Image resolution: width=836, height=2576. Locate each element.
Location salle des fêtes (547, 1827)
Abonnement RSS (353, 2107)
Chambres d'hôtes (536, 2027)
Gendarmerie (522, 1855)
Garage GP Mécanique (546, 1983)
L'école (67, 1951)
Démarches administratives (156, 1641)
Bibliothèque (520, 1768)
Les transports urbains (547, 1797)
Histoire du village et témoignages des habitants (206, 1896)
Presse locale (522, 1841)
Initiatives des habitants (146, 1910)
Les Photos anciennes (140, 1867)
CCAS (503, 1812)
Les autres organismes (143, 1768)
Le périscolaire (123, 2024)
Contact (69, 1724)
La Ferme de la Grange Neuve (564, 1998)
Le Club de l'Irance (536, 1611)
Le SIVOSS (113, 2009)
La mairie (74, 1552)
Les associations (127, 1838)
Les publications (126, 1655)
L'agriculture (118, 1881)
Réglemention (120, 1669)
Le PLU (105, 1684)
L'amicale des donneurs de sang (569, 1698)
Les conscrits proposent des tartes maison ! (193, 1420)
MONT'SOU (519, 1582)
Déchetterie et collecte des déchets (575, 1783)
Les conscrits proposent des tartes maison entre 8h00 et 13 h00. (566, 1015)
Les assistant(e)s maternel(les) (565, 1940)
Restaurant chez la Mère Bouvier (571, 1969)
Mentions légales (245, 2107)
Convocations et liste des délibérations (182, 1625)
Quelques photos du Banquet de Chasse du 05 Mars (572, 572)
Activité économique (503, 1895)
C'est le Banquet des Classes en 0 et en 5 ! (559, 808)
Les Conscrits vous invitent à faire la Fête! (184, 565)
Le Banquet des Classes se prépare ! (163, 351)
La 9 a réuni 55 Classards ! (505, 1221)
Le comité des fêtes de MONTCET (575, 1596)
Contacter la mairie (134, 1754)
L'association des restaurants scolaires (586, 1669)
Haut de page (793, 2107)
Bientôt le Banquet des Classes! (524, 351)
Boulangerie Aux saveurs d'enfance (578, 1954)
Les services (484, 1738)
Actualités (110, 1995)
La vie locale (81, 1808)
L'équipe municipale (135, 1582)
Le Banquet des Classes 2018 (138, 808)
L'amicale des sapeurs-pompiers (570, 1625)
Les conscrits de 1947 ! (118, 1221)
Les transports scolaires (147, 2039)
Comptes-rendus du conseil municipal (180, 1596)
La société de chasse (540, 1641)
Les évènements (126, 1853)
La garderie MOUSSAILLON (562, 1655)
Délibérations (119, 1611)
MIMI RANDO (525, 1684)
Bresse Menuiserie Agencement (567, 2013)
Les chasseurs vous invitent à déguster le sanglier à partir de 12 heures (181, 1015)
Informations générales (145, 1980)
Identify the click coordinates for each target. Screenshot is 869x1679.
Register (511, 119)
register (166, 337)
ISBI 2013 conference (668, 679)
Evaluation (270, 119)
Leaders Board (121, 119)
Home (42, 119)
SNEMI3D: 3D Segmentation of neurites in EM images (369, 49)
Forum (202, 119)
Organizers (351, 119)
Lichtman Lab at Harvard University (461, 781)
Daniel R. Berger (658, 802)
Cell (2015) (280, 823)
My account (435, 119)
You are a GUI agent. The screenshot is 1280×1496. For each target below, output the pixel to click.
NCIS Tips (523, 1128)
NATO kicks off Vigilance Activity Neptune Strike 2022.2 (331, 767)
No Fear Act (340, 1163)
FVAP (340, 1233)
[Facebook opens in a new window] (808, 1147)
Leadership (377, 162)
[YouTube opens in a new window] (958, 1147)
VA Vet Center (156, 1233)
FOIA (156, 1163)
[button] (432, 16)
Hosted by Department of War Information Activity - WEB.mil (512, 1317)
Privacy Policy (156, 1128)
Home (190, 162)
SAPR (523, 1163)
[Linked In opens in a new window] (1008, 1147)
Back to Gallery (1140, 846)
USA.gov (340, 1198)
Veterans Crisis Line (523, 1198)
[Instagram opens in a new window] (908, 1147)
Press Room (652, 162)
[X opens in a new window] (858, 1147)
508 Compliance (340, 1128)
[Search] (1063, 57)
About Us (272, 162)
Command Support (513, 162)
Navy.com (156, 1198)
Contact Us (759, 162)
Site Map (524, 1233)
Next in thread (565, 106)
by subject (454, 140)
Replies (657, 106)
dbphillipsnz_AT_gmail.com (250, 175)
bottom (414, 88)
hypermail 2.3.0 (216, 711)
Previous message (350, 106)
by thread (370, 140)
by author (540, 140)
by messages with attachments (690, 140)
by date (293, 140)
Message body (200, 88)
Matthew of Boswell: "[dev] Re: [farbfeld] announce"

======

# SHORT TASK
Give all of the data above as a numbered list, with any blank lines left out.

# WORKED ANSWER
1. Image resolution: width=836, height=2576. Locate each element.
2. Location salle des fêtes (547, 1827)
3. Abonnement RSS (353, 2107)
4. Chambres d'hôtes (536, 2027)
5. Gendarmerie (522, 1855)
6. Garage GP Mécanique (546, 1983)
7. L'école (67, 1951)
8. Démarches administratives (156, 1641)
9. Bibliothèque (520, 1768)
10. Les transports urbains (547, 1797)
11. Histoire du village et témoignages des habitants (206, 1896)
12. Presse locale (522, 1841)
13. Initiatives des habitants (146, 1910)
14. Les Photos anciennes (140, 1867)
15. CCAS (503, 1812)
16. Les autres organismes (143, 1768)
17. Le périscolaire (123, 2024)
18. Contact (69, 1724)
19. La Ferme de la Grange Neuve (564, 1998)
20. Le Club de l'Irance (536, 1611)
21. Le SIVOSS (113, 2009)
22. La mairie (74, 1552)
23. Les associations (127, 1838)
24. Les publications (126, 1655)
25. L'agriculture (118, 1881)
26. Réglemention (120, 1669)
27. Le PLU (105, 1684)
28. L'amicale des donneurs de sang (569, 1698)
29. Les conscrits proposent des tartes maison ! (193, 1420)
30. MONT'SOU (519, 1582)
31. Déchetterie et collecte des déchets (575, 1783)
32. Les conscrits proposent des tartes maison entre 8h00 et 13 h00. (566, 1015)
33. Les assistant(e)s maternel(les) (565, 1940)
34. Restaurant chez la Mère Bouvier (571, 1969)
35. Mentions légales (245, 2107)
36. Convocations et liste des délibérations (182, 1625)
37. Quelques photos du Banquet de Chasse du 05 Mars (572, 572)
38. Activité économique (503, 1895)
39. C'est le Banquet des Classes en 0 et en 5 ! (559, 808)
40. Les Conscrits vous invitent à faire la Fête! (184, 565)
41. Le Banquet des Classes se prépare ! (163, 351)
42. La 9 a réuni 55 Classards ! (505, 1221)
43. Le comité des fêtes de MONTCET (575, 1596)
44. Contacter la mairie (134, 1754)
45. L'association des restaurants scolaires (586, 1669)
46. Haut de page (793, 2107)
47. Bientôt le Banquet des Classes! (524, 351)
48. Boulangerie Aux saveurs d'enfance (578, 1954)
49. Les services (484, 1738)
50. Actualités (110, 1995)
51. La vie locale (81, 1808)
52. L'équipe municipale (135, 1582)
53. Le Banquet des Classes 2018 (138, 808)
54. L'amicale des sapeurs-pompiers (570, 1625)
55. Les conscrits de 1947 ! (118, 1221)
56. Les transports scolaires (147, 2039)
57. Comptes-rendus du conseil municipal (180, 1596)
58. La société de chasse (540, 1641)
59. Les évènements (126, 1853)
60. La garderie MOUSSAILLON (562, 1655)
61. Délibérations (119, 1611)
62. MIMI RANDO (525, 1684)
63. Bresse Menuiserie Agencement (567, 2013)
64. Les chasseurs vous invitent à déguster le sanglier à partir de 12 heures (181, 1015)
65. Informations générales (145, 1980)
66. Identify the click coordinates for each target. Screenshot is 869x1679.
67. Register (511, 119)
68. register (166, 337)
69. ISBI 2013 conference (668, 679)
70. Evaluation (270, 119)
71. Leaders Board (121, 119)
72. Home (42, 119)
73. SNEMI3D: 3D Segmentation of neurites in EM images (369, 49)
74. Forum (202, 119)
75. Organizers (351, 119)
76. Lichtman Lab at Harvard University (461, 781)
77. Daniel R. Berger (658, 802)
78. Cell (2015) (280, 823)
79. My account (435, 119)
80. You are a GUI agent. The screenshot is 1280×1496. For each target below, output the pixel to click.
81. NCIS Tips (523, 1128)
82. NATO kicks off Vigilance Activity Neptune Strike 2022.2 (331, 767)
83. No Fear Act (340, 1163)
84. FVAP (340, 1233)
85. [Facebook opens in a new window] (808, 1147)
86. Leadership (377, 162)
87. [YouTube opens in a new window] (958, 1147)
88. VA Vet Center (156, 1233)
89. FOIA (156, 1163)
90. [button] (432, 16)
91. Hosted by Department of War Information Activity - WEB.mil (512, 1317)
92. Privacy Policy (156, 1128)
93. Home (190, 162)
94. SAPR (523, 1163)
95. [Linked In opens in a new window] (1008, 1147)
96. Back to Gallery (1140, 846)
97. USA.gov (340, 1198)
98. Veterans Crisis Line (523, 1198)
99. [Instagram opens in a new window] (908, 1147)
100. Press Room (652, 162)
101. [X opens in a new window] (858, 1147)
102. 508 Compliance (340, 1128)
103. [Search] (1063, 57)
104. About Us (272, 162)
105. Command Support (513, 162)
106. Navy.com (156, 1198)
107. Contact Us (759, 162)
108. Site Map (524, 1233)
109. Next in thread (565, 106)
110. by subject (454, 140)
111. Replies (657, 106)
112. dbphillipsnz_AT_gmail.com (250, 175)
113. bottom (414, 88)
114. hypermail 2.3.0 (216, 711)
115. Previous message (350, 106)
116. by thread (370, 140)
117. by author (540, 140)
118. by messages with attachments (690, 140)
119. by date (293, 140)
120. Message body (200, 88)
121. Matthew of Boswell: "[dev] Re: [farbfeld] announce"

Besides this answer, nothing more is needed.